_The exercise_: Copy the lines of the listing below from the line containing "Where should I" through the end of the listing, inclusive, and leave the pictures out of your answer.

_Data shown_:
++++

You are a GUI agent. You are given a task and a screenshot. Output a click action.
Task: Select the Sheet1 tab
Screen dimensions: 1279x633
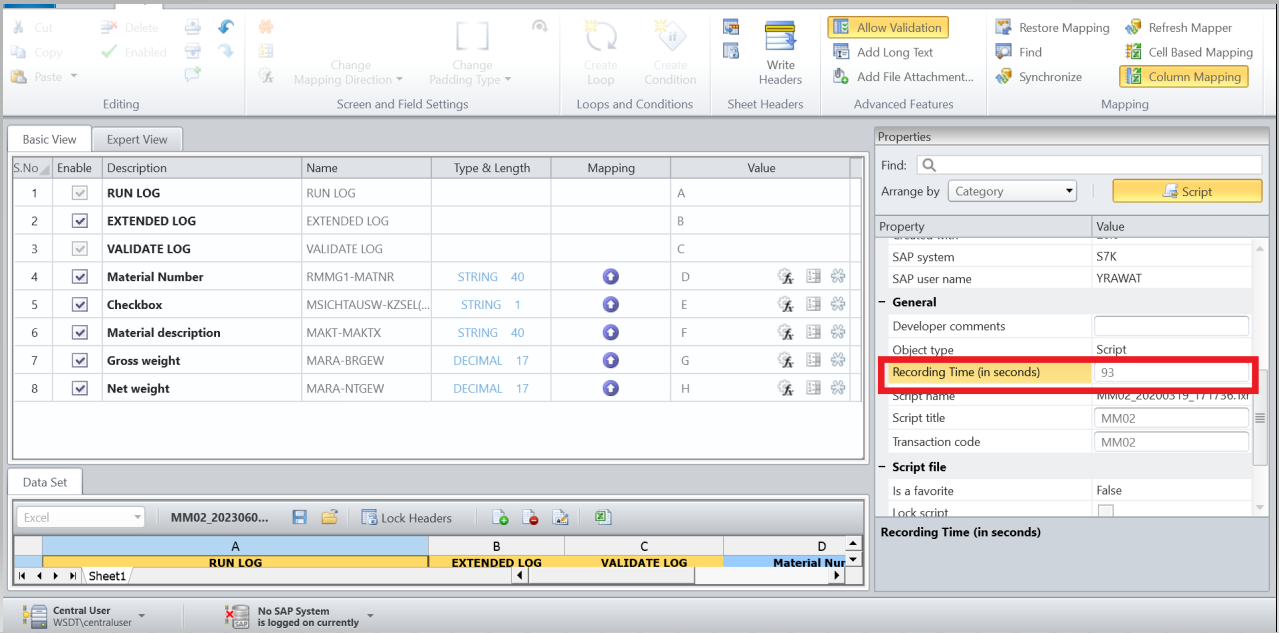point(107,575)
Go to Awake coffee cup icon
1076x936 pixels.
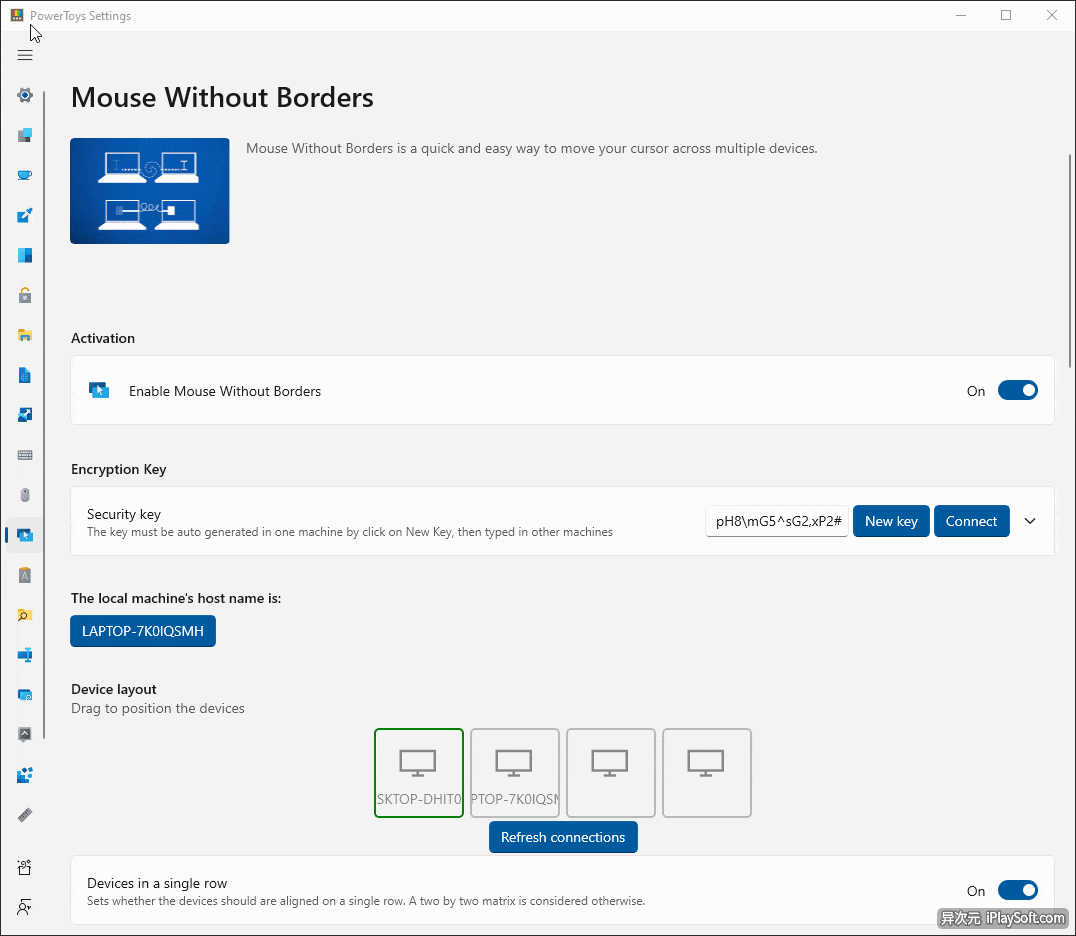click(x=25, y=175)
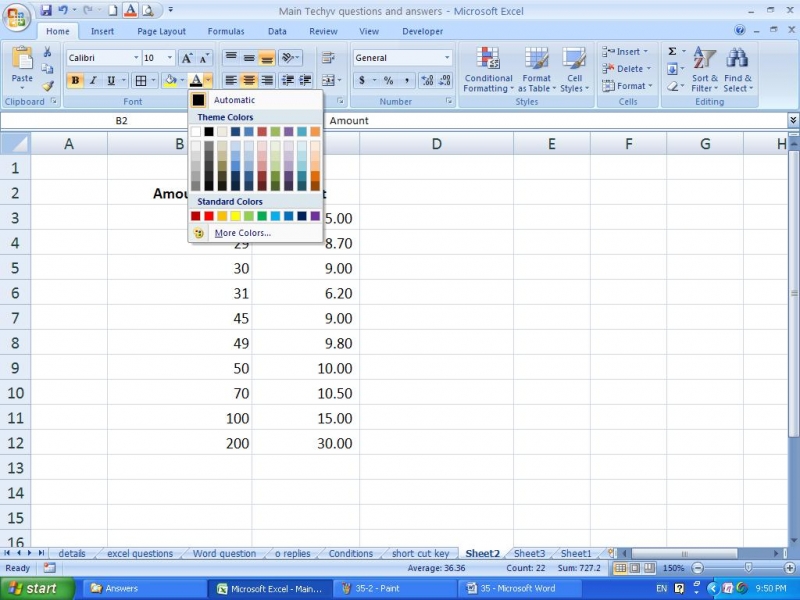Viewport: 800px width, 600px height.
Task: Click the Office Button orb
Action: [x=17, y=17]
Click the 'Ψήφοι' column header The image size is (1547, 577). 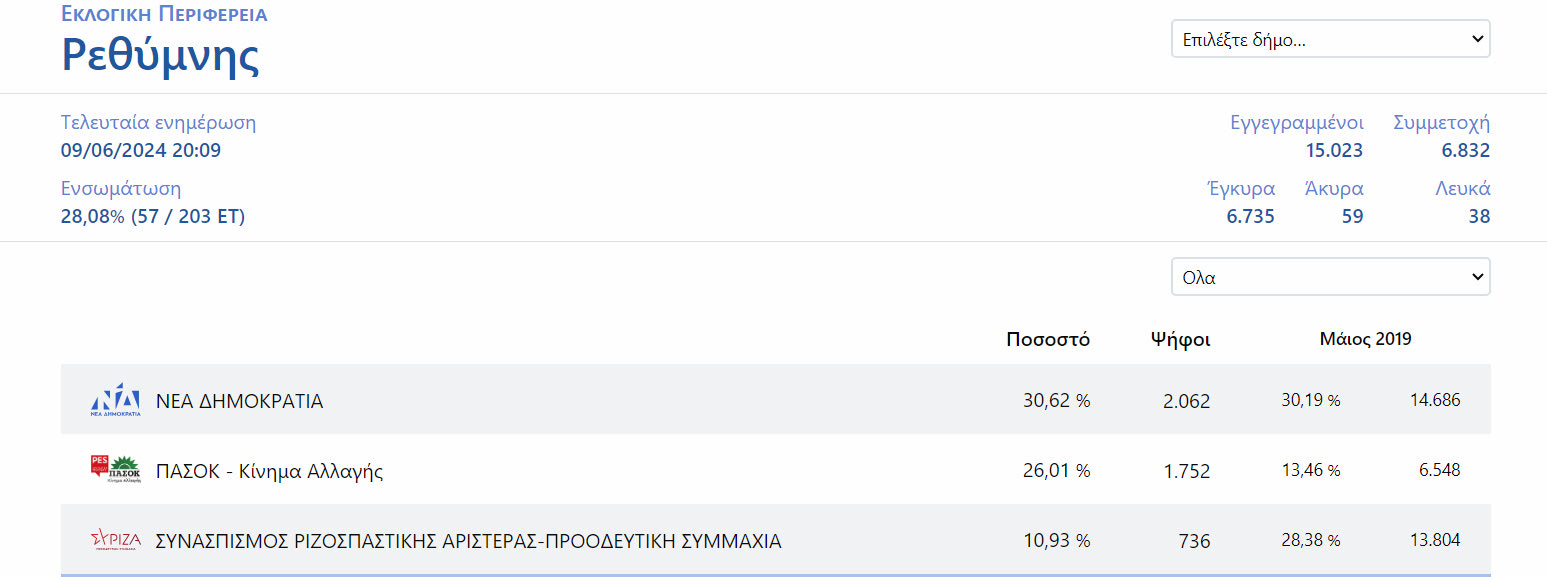[x=1180, y=339]
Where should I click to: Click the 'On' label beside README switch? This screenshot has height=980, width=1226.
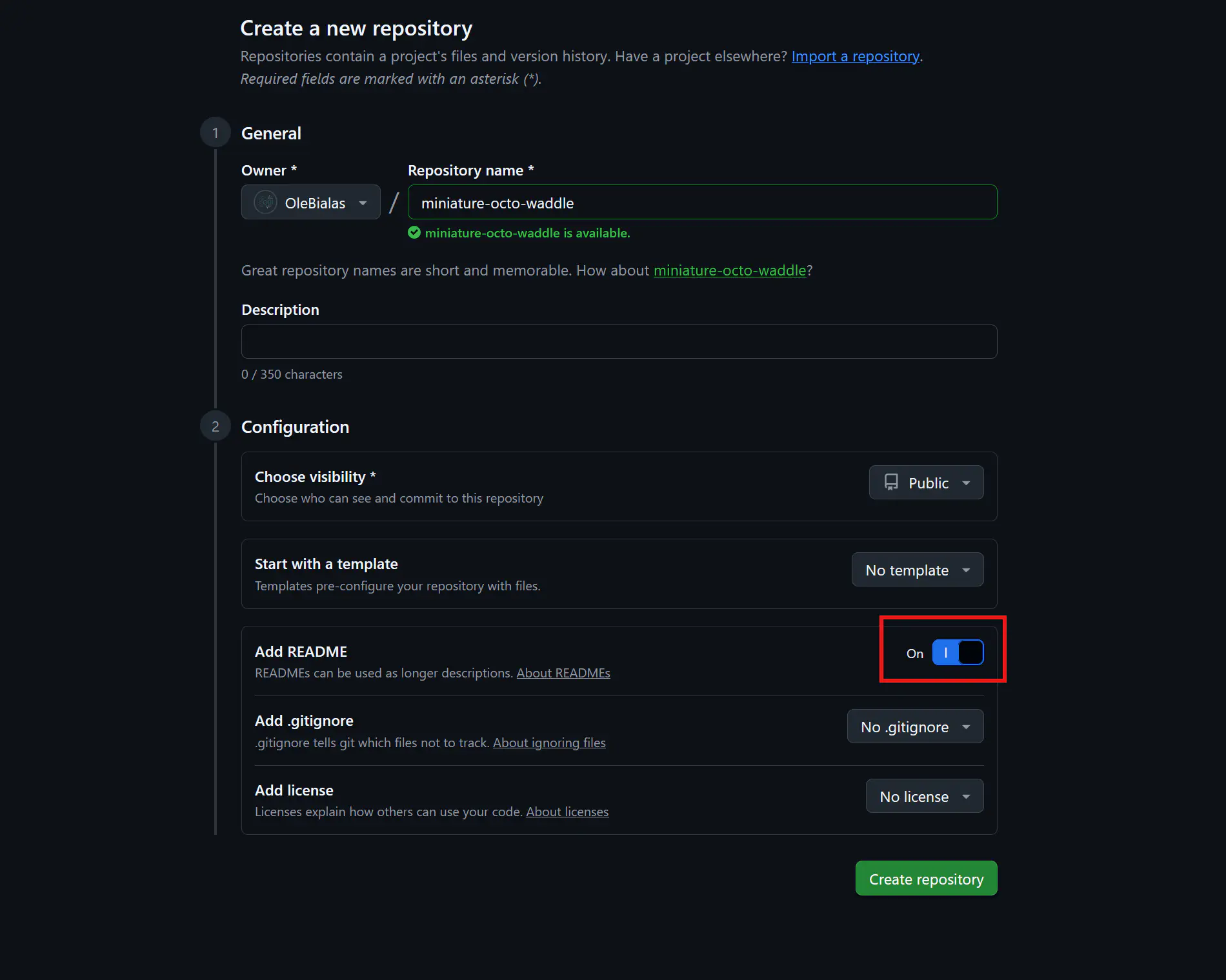pos(914,654)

++++

_Problem solution_:
Where should I click to: Click the 'On' label beside README switch? This screenshot has height=980, width=1226.
pos(914,654)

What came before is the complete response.